◆ **What the task asks**: Please print, exactly, only the lines in the entries below from the line that has "Where should I" through the line that has "How do I perform: Click". Pictures don't go in.

◆ **Data for analysis**:
——

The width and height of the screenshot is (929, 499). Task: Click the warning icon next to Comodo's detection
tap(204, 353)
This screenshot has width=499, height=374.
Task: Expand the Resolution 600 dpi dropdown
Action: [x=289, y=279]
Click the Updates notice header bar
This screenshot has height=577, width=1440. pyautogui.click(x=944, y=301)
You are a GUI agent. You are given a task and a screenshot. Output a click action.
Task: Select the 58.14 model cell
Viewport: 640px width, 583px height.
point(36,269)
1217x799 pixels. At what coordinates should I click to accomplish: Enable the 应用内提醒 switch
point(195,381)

——

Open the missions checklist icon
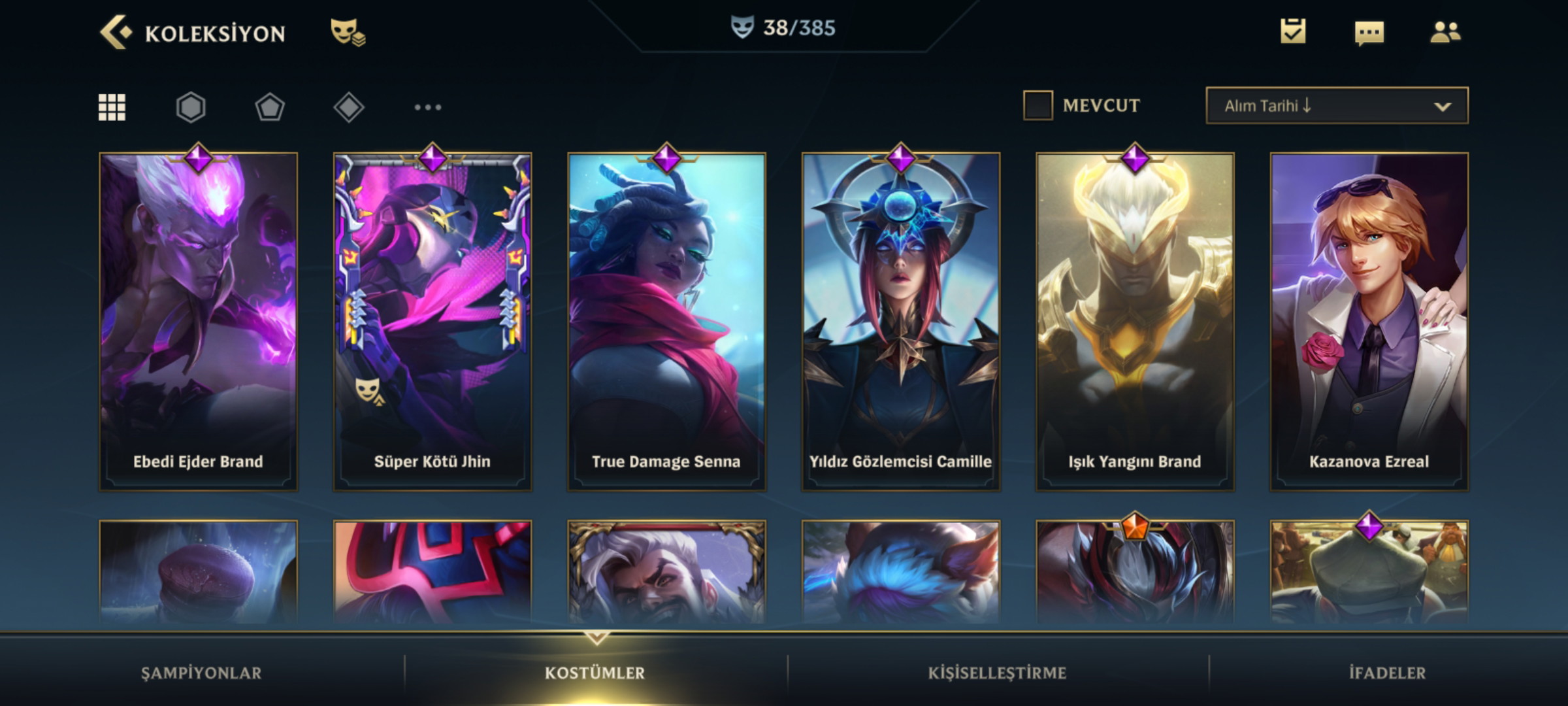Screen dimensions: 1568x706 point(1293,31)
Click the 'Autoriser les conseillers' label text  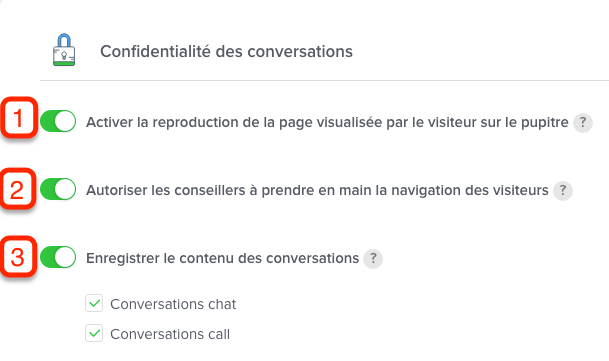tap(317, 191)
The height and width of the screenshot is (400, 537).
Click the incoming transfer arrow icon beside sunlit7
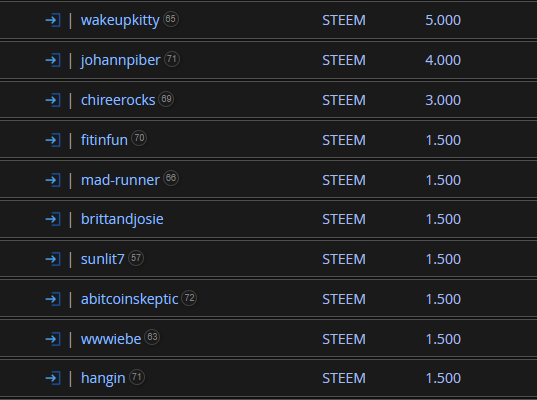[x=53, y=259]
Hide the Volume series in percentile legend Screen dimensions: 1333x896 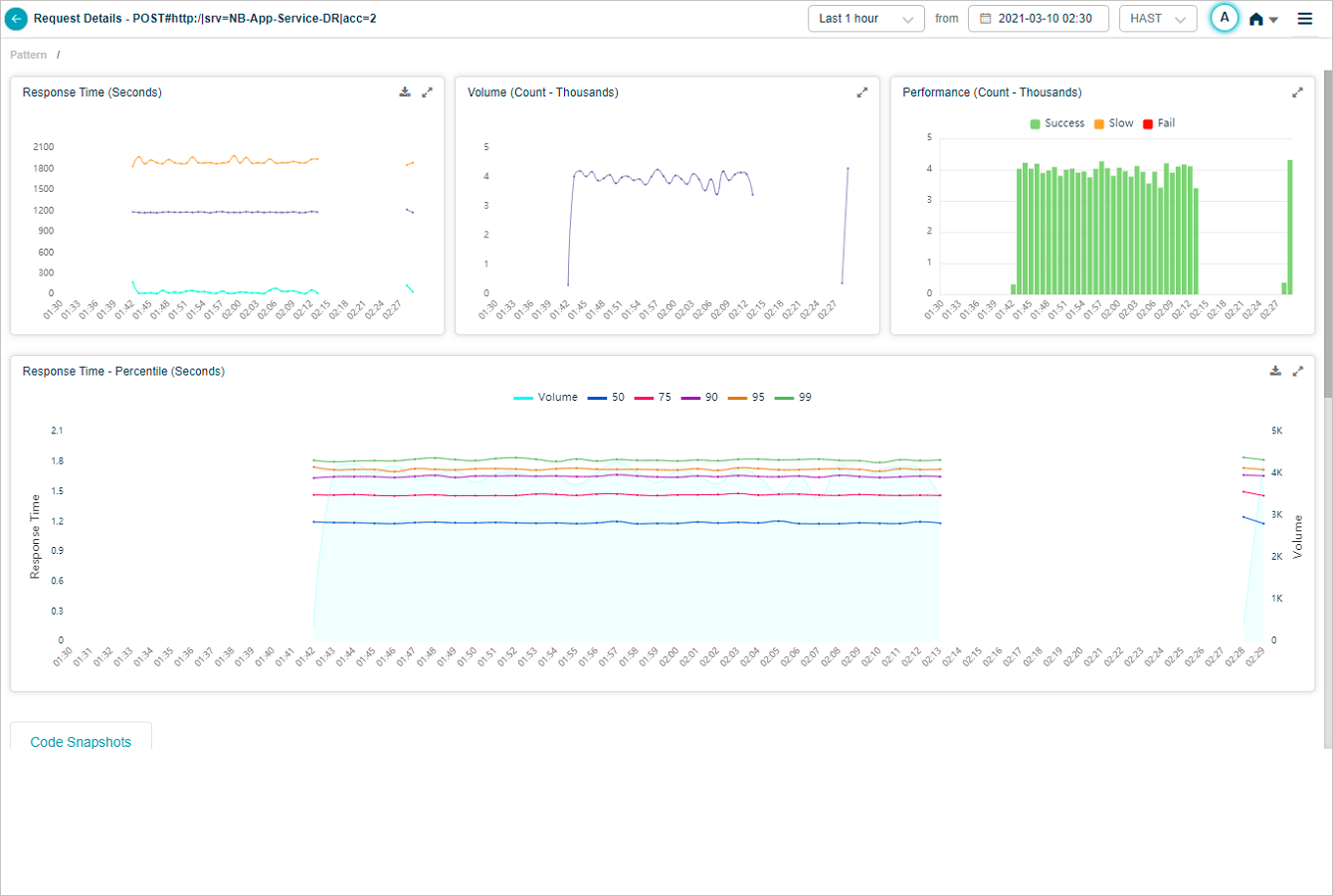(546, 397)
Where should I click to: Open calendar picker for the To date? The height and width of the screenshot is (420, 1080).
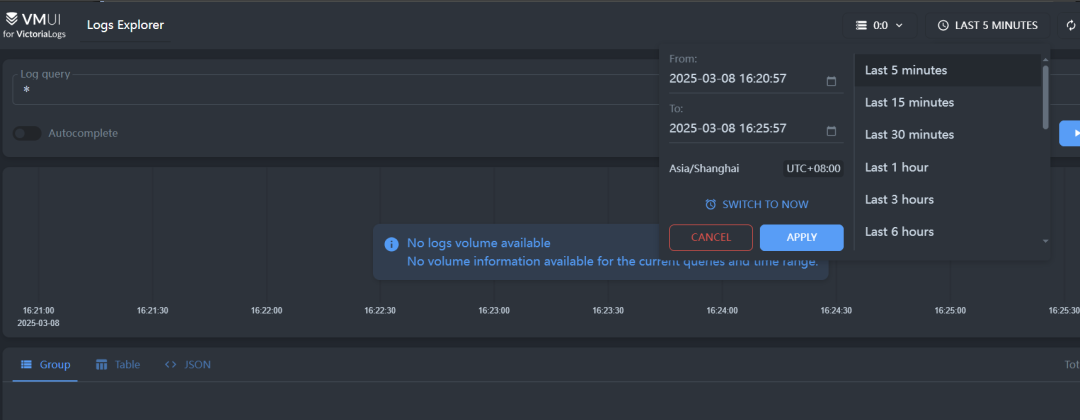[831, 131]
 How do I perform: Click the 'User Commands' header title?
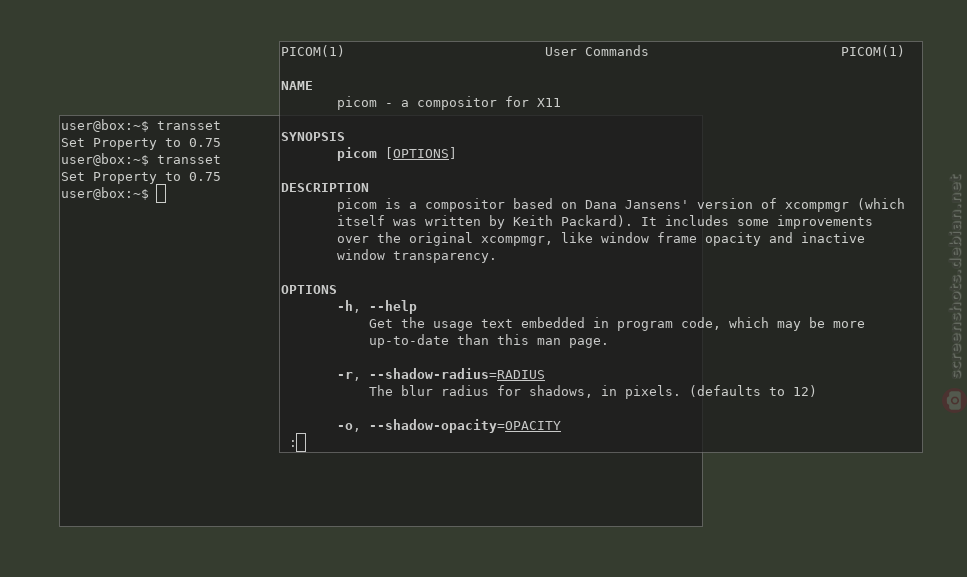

——

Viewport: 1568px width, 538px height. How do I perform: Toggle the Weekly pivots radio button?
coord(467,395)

——

◆ **Expected answer**:
Where should I click to: Open calendar picker for the To date? The height and width of the screenshot is (420, 1080).
[831, 131]
 How do I perform: Click the 'User Commands' header title?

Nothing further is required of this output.